No tenía mucho dinero, o al menos eso suponía su tía. Vestía ropa fina, pero muy usada, y, por lo que todos sabían, había estado varios meses recorriendo el campo irlandés. Su explicación fue que había ido a la boda de un amigo del colegio, y le gustó tanto el país que se quedó. Su tía no veía ningún motivo para dudar de eso.

En resumen, lo único que sabía él era que John Augustus Cavendish era un caballero inglés de buena cuna que viajó a Irlanda, se enamoró de Louise Galbraith, se casó con ella, y murió cuando el barco que los llevaba a Inglaterra naufragó muy cerca de la costa de Irlanda. Louise fue arrastrada a la orilla, con el cuerpo todo magullado y tiritando, pero viva. Ya había pasado más de un mes cuando se dieron cuenta de que estaba embarazada.

Pero estaba débil, y destrozada por la aflicción, y su hermana (la tía que lo crió como si fuera su hijo), decía que era más sorprendente que hubiera sobrevivido al embarazo que el que hubiera muerto en el parto.

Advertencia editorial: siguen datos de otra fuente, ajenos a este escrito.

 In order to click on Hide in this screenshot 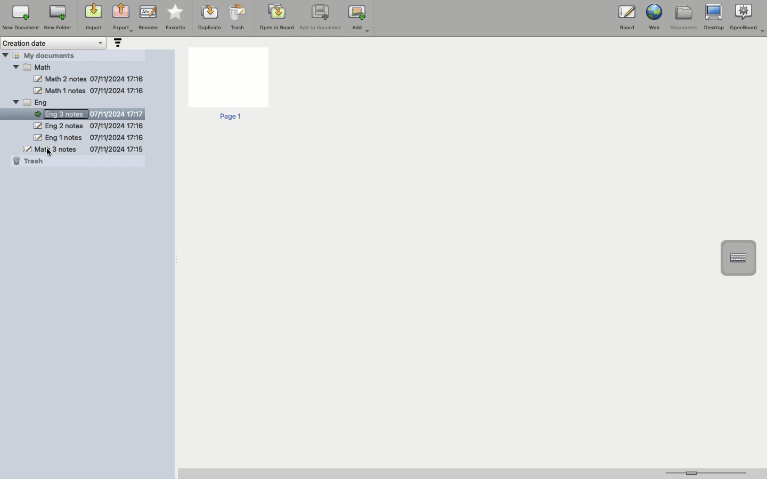, I will do `click(5, 55)`.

Y eso resumía todos sus conocimientos acerca de su legado paterno. De vez en cuando pensaba en sus padres, con la curiosidad por saber quiénes eran y de cual de los dos había heredado su sonrisa pronta, pero en realidad nunca había deseado saber nada más. Cuando tenía dos días de edad, fue entregado a William y Mary Audley, y si ellos querían a sus hijos más que a él, jamás permitieron que él lo supiera. Se había criado de hecho como hijo de un terrateniente rural, con dos hermanos, una hermana y veinte acres de ondulante pradera, perfecta para cabalgar, correr y saltar: todo lo que un niño puede desear.

Su infancia había sido maravillosa. Casi perfecta. Si no llevaba la vida que había esperado, si a veces cuando estaba en la cama pensaba qué diablos hacía asaltando coches en la oscuridad de la noche, por lo menos sabía que el camino que lo llevó a eso había estado pavimentado con sus propias decisiones, sus propios defectos.

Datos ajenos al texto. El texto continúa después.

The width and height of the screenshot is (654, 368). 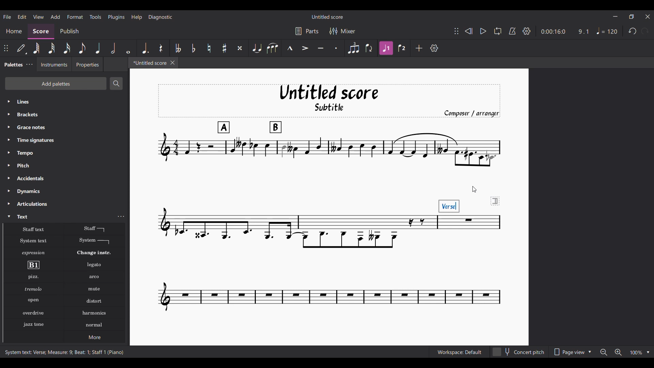 I want to click on Concert pitch toggle, so click(x=519, y=352).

Además, la mayor parte del tiempo era feliz. Era bastante alegre por naturaleza y, en realidad, podría estar haciendo algo peor que jugar a Robin Hood por los caminos rurales de Gran Bretaña. Al menos hacer eso le daba la impresión de que su vida tenía una cierta finalidad. Después que se retiró del ejército, no sabía qué hacer. No tenía el menor deseo de volver a la vida de soldado, pero ¿para qué otra cosa estaba cualificado? Al parecer, sólo tenía dos habilidades; era capaz de montar un caballo como si hubiera nacido en esa postura, y tenía el don de desviar una conversación con un ingenio y una elegancia capaces de hechizar hasta a las personas más ariscas. Tomado todo eso en cuenta, asaltar coches le pareció la opción más lógica.

Su primer robo lo hizo en Liverpool, cuando vio a un joven dandi darle un puntapié a un ex soldado manco que tuvo la temeridad de mendigarle un penique. Animado por una pinta de cerveza bastante potente, siguió al joven hasta un rincón oscuro, lo apuntó al corazón con una pistola y se alejó con su billetero.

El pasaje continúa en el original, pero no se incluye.